Wolfram Alpha says that
$$\sum_{n=1}^{\infty} \frac{1}{n^2-3n+3} = 1 + \frac{\pi \tanh \left ( \frac{\sqrt{3}\pi}{2} \right )}{\sqrt{3}}$$
However I am unable to get it. It is fairly routine to prove that
$$\sum_{n=-\infty}^{\infty} \frac{1}{n^2-3n+3} = \frac{2\pi \tanh \left ( \frac{\sqrt{3}\pi}{2} \right )}{\sqrt{3}}$$
by using complex analysis ( contour integration ) but honestly I am stuck how to retrieve the original sum. Split up , the last sum gives:
\begin{align*} \sum_{n=-\infty}^{\infty} \frac{1}{n^2-3n+3} &= \sum_{n=-\infty}^{-1} \frac{1}{n^2-3n+3} + \frac{1}{3} + \sum_{n=1}^{\infty} \frac{1}{n^2-3n+3} \\ &=\frac{1}{3} +\sum_{n=1}^{\infty} \frac{1}{n^2+3n+3} + \sum_{n=1}^{\infty} \frac{1}{n^2-3n+3} \\ &=\frac{1}{3}+ \sum_{n=1}^{\infty} \left [ \frac{1}{n^2-3n+3} + \frac{1}{n^2+3n+3} \right ] \end{align*}
Am I overlooking something here?
P.S: Working with digamma on the other hand I am not getting the constant. I'm getting $\frac{1}{3}$ instead.

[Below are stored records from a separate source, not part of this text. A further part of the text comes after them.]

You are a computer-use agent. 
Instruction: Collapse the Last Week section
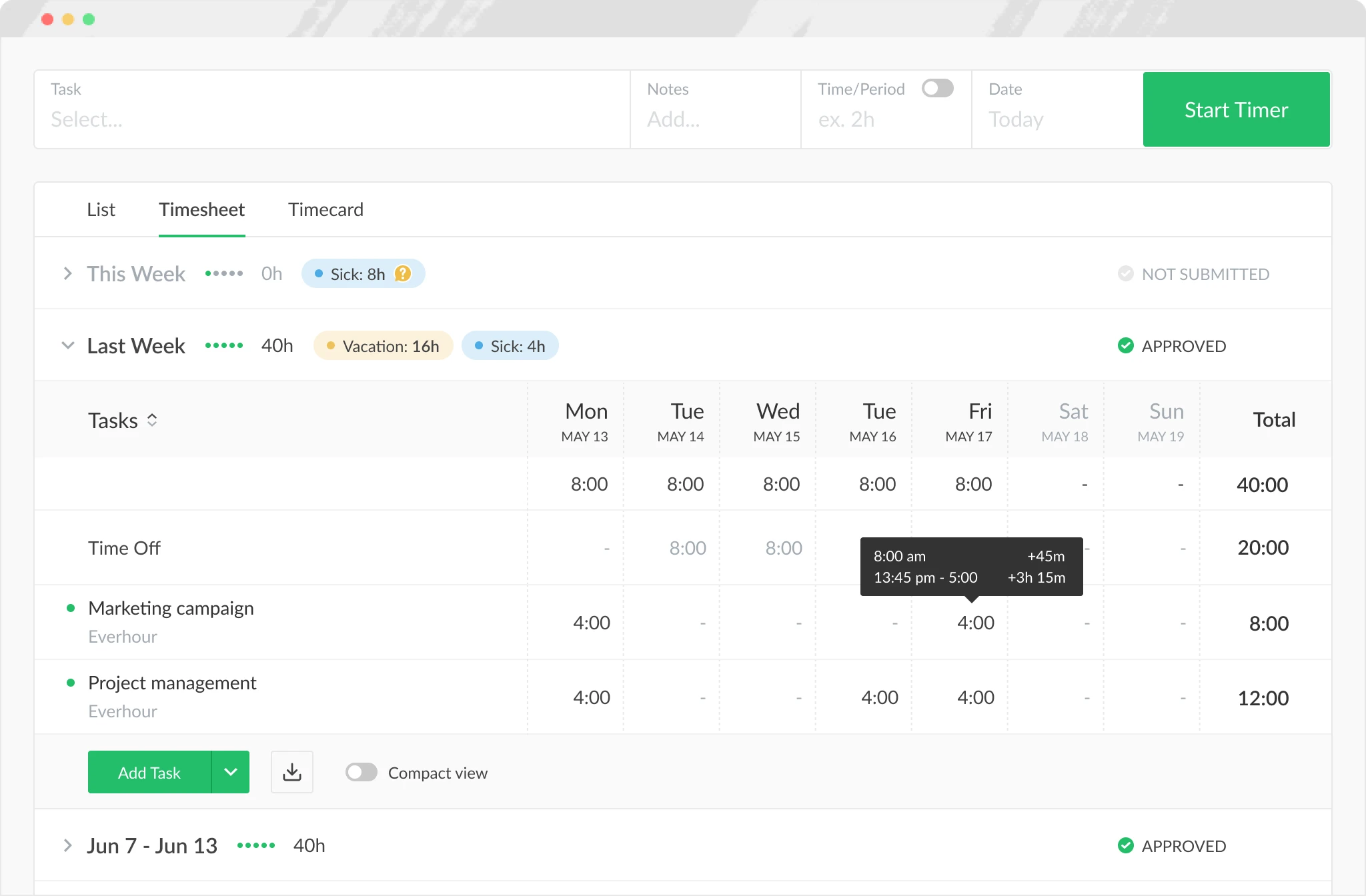[x=67, y=345]
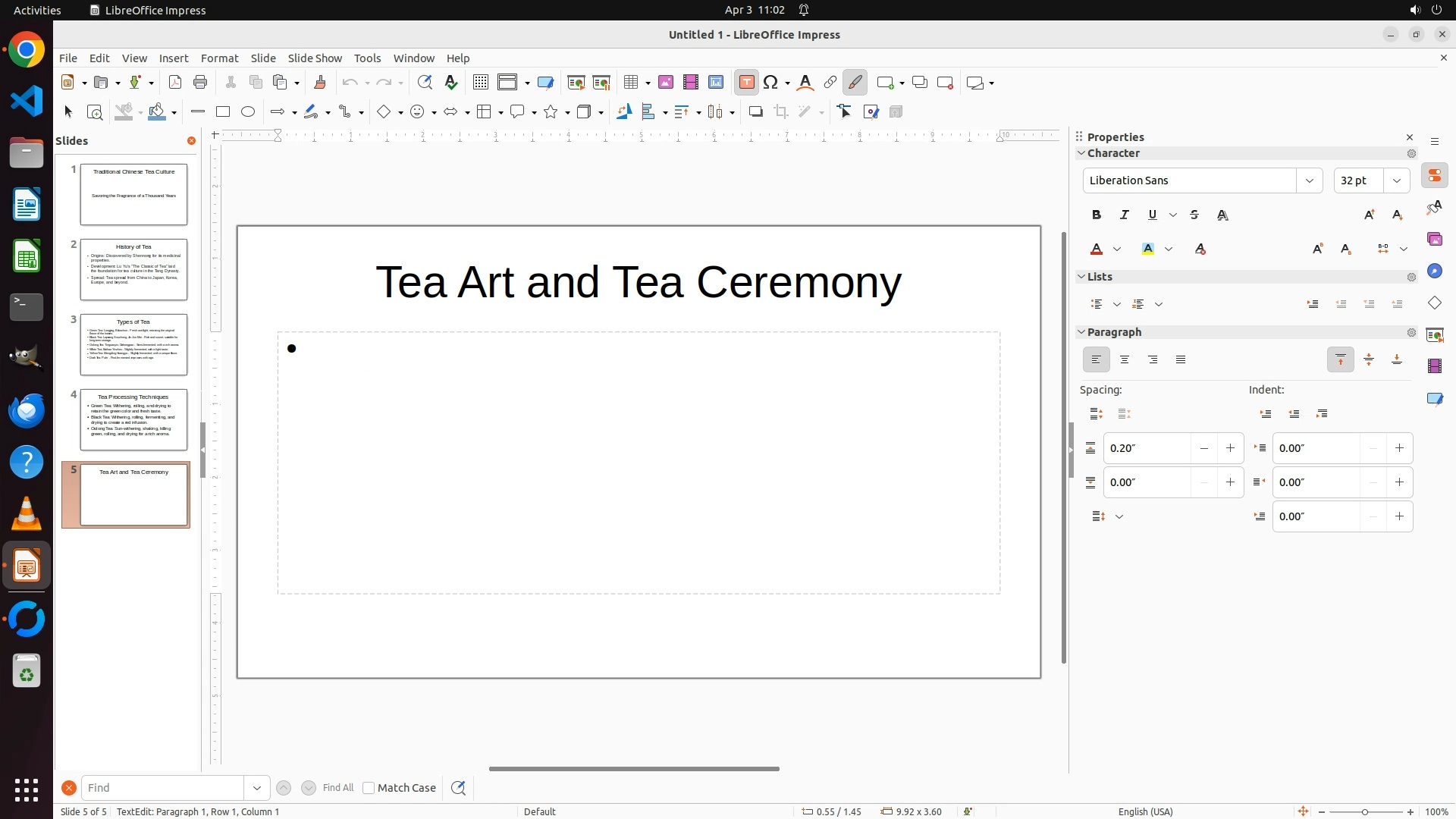Image resolution: width=1456 pixels, height=819 pixels.
Task: Click the Display Grid toolbar icon
Action: [480, 83]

$$\sum_{n\geq 0}\frac{1}{(n+a)(n+b)}=\frac{\psi(a)-\psi(b)}{a-b}\tag{1}$$ for any $a\neq b$ in the half-plane $\text{Re}(s)>0$ is fairly routine, too. Here we have to find $$ \sum_{n\geq 0}\frac{1}{n^2-n+1}=1+\sum_{n\geq 0}\frac{1}{n^2+n+1}=1+\frac{\psi\left(\frac{1+i\sqrt{3}}{2}\right)-\psi\left(\frac{1-i\sqrt{3}}{2}\right)}{i\sqrt{3}}\tag{2}$$ which (by the reflection formula for the $\psi$ function) simplifies into $$ 1+\frac{-\pi\cot\left(\frac{\pi}{2}(1+i\sqrt{3})\right)}{i\sqrt{3}}=1+\frac{\pi}{\sqrt{3}}\tanh\left(\frac{\pi\sqrt{3}}{2}\right)\approx 2.79814728\tag{3}$$ as wanted.